There is a new trend among hostels that is usually advertized with phrases such as ‘4-star accommodation at hostel prices.’ What this actually means is that you get brightly colored Ikea duvet covers and a sprinkling of plastic rose petals on the breakfast table. It doesn’t mean that you get more than one shower per 97 guests, which would arguably be more useful. During a bold reconnaissance mission conducted in my underpants I located a second, unfrequented, shower room on a semi-condemned floor, although I wasn’t able to avoid shocking and appalling several groups of scantily clad young ladies along the way. The place was ok, we had a room to ourselves and as much horrendously bad tea as we could drink.

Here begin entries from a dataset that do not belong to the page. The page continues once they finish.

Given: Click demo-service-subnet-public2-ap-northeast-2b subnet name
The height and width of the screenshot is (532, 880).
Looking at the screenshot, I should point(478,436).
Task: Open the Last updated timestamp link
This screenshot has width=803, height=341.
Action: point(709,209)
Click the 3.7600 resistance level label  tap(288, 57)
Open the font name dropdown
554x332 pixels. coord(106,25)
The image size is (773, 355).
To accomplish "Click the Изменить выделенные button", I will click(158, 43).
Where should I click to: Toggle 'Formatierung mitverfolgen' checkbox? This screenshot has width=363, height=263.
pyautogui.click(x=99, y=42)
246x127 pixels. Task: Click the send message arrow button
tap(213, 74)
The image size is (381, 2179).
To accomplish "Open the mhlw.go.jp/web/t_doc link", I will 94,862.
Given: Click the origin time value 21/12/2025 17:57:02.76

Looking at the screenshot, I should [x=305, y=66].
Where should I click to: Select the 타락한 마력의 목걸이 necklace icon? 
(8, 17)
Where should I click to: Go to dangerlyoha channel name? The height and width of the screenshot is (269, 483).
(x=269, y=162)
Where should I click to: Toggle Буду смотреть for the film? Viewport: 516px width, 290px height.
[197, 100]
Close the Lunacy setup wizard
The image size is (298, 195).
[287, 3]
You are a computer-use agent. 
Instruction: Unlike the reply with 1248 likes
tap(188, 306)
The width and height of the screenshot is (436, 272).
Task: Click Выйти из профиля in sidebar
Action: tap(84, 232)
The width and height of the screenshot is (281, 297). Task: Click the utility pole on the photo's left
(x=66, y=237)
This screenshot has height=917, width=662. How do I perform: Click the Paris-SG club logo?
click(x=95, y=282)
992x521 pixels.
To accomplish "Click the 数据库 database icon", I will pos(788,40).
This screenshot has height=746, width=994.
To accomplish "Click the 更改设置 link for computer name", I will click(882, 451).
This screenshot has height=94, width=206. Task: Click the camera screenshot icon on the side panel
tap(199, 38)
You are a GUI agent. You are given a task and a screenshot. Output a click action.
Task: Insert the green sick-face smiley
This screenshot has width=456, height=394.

Wroclaw old town is stunning, but in a way that I have become very familiar with. It was completely trashed during the last three months of WWII. Despite having clearly lost the war by that stage the German commander of the district decided to declare Wroclaw a ‘final bastion’ against the Soviet advance. He spent weeks gently persuading the locals with bullwhips to build earthworks and ramparts on which the tide of the Red Army would break and then buggered off when the visceral stink and noise of that extraordinary body of men actually began to crest the horizon. The Soviets lined up their howitzers and flattened the place with the kind of off-hand ruthlessness that comes from extreme political indoctrination mixed with a big dose of hunger, desperation, and excitement. Some sensitive Poles are a little squeamish about the way the historical cores of their old cities were reconstructed after the rain of TNT had subsided, and there is no doubt that there is a Disneyesque quality to the perfectly rendered fairy tale buildings that resulted, but it’s hard to fault the instinct that drove it. If Canterbury or Bath had been nothing more than a smoking pile of rubble in June 1945 I think we would have done the same. It’s a lovely town with just the right level of dodgy and decrepit stuff around it to add piquancy.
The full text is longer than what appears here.